Liking cljdoc? Tell your friends :D

describe

About describe

Describes data structures. Like validating, but less assertive. Milquetoast validator. Still in its infancy.

Novel? Interesting? I hope so - I'm releasing this because I think this approach to validation is new and somewhat fun to think about, and I'd love to find some people to think about it with me (or at least tell me it's done better elsewhere so I can use that and stop working on this). I hope that's you!

[sweet-tooth/describe "0.2.0"]

Plenty of validation libraries already exist, like spec, schema, vlad, and bouncer. Why would I, a human being with hopes and dreams and presumably better things to do, bother to write another one?

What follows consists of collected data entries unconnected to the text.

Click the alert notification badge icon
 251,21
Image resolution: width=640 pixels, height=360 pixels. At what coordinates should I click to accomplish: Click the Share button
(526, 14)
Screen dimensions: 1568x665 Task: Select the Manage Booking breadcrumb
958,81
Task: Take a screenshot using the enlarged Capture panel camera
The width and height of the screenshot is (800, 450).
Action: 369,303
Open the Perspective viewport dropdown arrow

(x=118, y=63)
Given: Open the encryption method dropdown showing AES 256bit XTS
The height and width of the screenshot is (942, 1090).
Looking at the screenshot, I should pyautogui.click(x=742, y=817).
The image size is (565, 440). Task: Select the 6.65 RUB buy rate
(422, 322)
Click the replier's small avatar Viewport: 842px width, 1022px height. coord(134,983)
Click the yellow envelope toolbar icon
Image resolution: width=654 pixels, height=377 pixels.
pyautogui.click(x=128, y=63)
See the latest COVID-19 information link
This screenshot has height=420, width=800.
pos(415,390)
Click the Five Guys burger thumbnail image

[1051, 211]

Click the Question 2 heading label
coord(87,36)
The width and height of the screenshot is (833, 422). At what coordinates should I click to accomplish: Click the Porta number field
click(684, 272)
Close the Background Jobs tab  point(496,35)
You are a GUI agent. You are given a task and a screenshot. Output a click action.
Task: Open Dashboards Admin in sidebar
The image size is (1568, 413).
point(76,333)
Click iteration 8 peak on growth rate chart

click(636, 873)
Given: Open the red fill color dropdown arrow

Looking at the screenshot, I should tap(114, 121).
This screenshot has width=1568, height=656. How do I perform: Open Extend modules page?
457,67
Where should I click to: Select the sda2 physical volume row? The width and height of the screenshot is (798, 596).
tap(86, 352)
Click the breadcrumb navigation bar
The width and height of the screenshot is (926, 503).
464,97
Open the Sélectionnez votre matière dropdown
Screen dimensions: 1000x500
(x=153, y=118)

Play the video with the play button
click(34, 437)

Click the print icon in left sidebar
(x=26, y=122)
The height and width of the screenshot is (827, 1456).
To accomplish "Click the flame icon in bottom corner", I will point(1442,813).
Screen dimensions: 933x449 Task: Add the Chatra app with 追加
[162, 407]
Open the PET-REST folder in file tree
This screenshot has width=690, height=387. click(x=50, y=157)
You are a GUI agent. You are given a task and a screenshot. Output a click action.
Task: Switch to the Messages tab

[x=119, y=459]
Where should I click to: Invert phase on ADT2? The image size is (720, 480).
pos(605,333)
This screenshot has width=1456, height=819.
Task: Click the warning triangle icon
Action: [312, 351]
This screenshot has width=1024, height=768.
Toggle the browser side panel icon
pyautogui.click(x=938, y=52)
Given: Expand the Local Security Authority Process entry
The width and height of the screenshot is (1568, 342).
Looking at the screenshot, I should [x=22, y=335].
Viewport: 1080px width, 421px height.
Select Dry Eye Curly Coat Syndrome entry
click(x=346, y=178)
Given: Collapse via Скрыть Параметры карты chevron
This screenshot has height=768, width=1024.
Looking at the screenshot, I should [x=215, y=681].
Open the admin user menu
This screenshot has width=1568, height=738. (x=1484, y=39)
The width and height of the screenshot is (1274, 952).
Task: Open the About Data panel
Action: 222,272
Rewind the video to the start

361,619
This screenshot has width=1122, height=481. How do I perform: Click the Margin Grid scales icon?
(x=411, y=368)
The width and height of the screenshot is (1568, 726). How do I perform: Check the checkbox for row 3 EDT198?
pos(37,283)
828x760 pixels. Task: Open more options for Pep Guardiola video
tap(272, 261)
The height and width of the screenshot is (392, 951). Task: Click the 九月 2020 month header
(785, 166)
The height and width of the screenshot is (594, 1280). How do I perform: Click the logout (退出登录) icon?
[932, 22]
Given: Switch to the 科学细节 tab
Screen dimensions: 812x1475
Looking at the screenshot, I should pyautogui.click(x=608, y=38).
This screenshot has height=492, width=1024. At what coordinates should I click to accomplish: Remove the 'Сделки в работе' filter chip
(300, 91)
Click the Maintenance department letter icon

There are three things I want in a validation library that I, in all my travels on this earth, have not found in one package:

  • Concise control flow for the application of validation predicates
  • More than one validation message per value
  • Easy comparison of the the value being validated with "external" values

All of these are exemplified in the most common usecase on the planet: validating a username. When validating a username, I can apply these validations:

  • UEMPTY: username is empty
  • UCOUNT: username is too long or short
  • UCHAR: username contains invalid character
  • UTAKEN: username is already taken (compare db, an external value)

The control flow for these validations looks like this:

         UCOUNT
       ↗        ↘
UEMPTY            UTAKEN
       ↘        ↗
         UCHAR

Meaning, "If UEMPTY applies, don't attempt to apply any other validations. If UEMPTY does not apply, attempt UCOUNT and UCHAR; it's possible for both of these to apply to the username. If either UCOUNT or UCHAR applies, don't apply UTAKEN so that you don't waste time performing an unnecessary DB call."

describe is built to accommodate this kind of scenario. It's still a baby, and just as I plan to treat my own eventual human babies, I've already put it to work but I'm not getting my hopes up yet. In particular, describe is more verbose than other libraries. If that doesn't appeal to you, vlad is another good option.

Quick example

Here's some code to give you an idea of how you would use describe:

(ns examples
  (:require [sweet-tooth.describe :as d]))

(defn username-taken?
  [username db]
  (some #(= username (:username %)) db))

(def username-empty (d/empty :username))
(def username-invalid-length (d/count-not-in-range :username 6 24))
(def username-not-alnum (d/not-alnum :username))
(def username-taken
  {:pred username-taken?
   :args [:username (d/context :db)]
   :dscr [::username-taken]})

(def new-user-rules
  [[username-empty username-invalid-length username-taken]
   [username-empty username-not-alnum username-taken]])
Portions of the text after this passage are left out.